## Input material

···

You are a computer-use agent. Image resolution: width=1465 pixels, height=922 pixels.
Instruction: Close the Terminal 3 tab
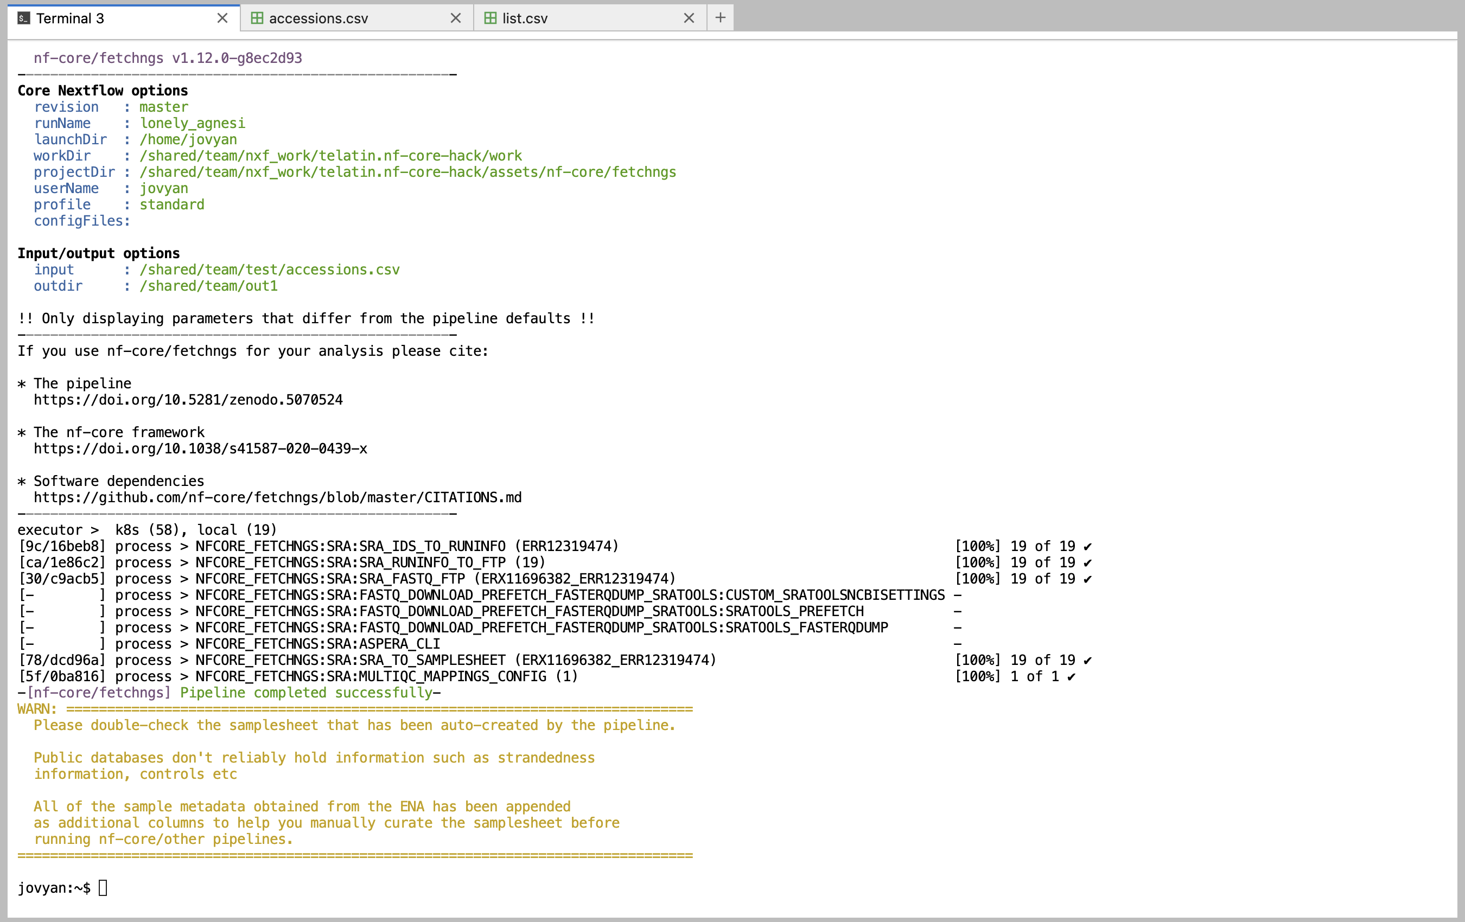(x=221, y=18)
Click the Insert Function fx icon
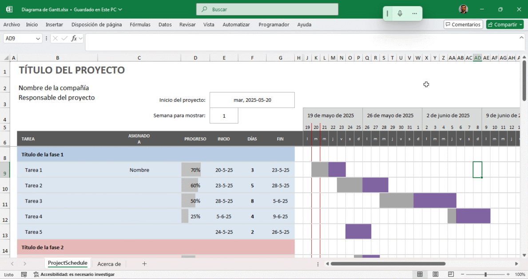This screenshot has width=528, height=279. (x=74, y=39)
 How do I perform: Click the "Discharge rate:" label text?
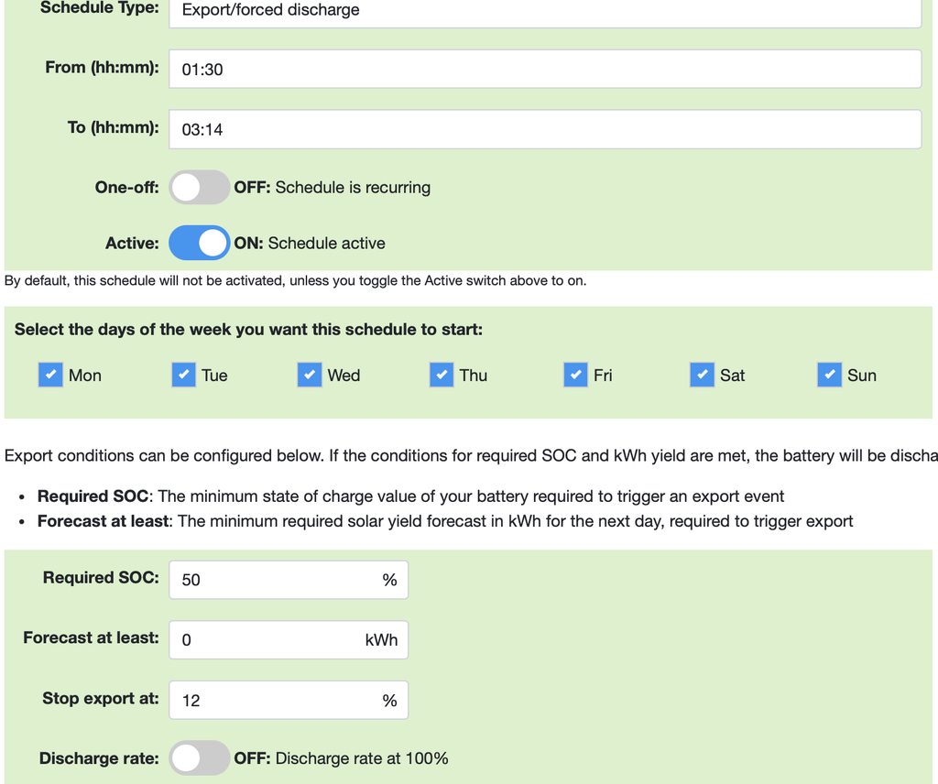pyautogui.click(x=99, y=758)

···

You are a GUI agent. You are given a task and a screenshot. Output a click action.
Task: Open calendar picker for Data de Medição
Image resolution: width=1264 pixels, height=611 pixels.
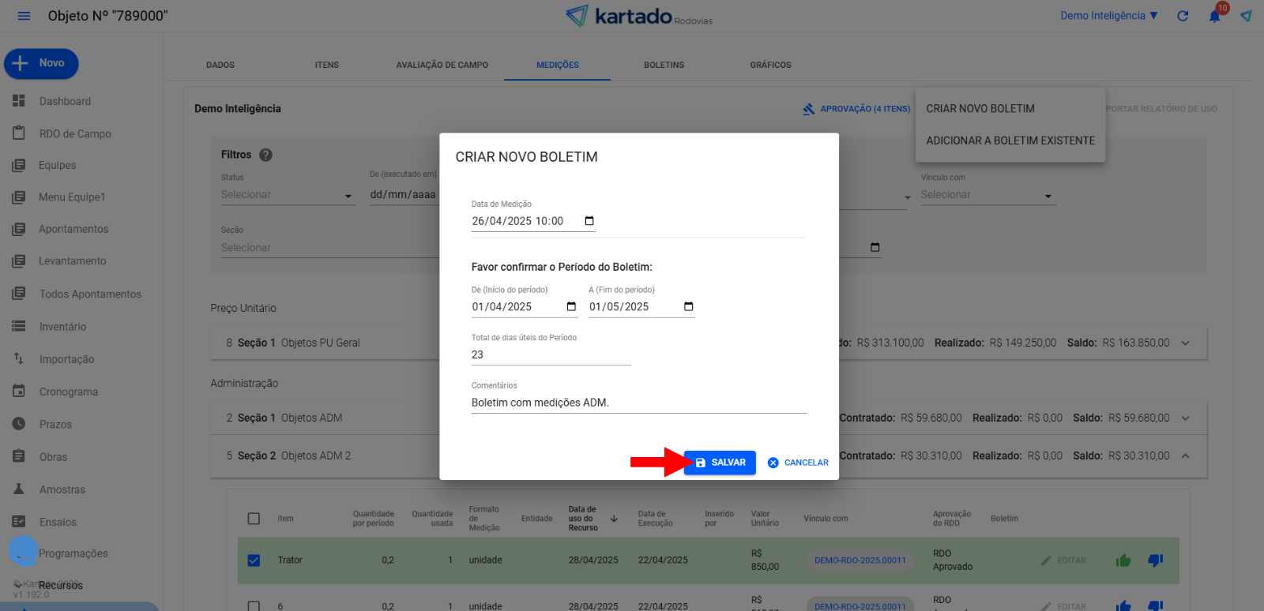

···

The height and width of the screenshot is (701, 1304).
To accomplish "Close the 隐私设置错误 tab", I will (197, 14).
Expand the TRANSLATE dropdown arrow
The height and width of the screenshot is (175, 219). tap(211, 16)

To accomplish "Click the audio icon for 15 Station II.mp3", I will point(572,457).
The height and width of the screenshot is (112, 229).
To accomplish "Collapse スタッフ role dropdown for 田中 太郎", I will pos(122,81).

···

## Stated task
Rewrite the part of the material that opens with the line containing "I will point(572,457)." and closes with the line containing "I will pos(122,81).", both lines included, with the requests kept as they are. Shift every coordinate in the answers by adding 89 to it.

## Response to this task
To accomplish "Click the audio icon for 15 Station II.mp3", I will point(661,546).
The height and width of the screenshot is (112, 229).
To accomplish "Collapse スタッフ role dropdown for 田中 太郎", I will pos(211,170).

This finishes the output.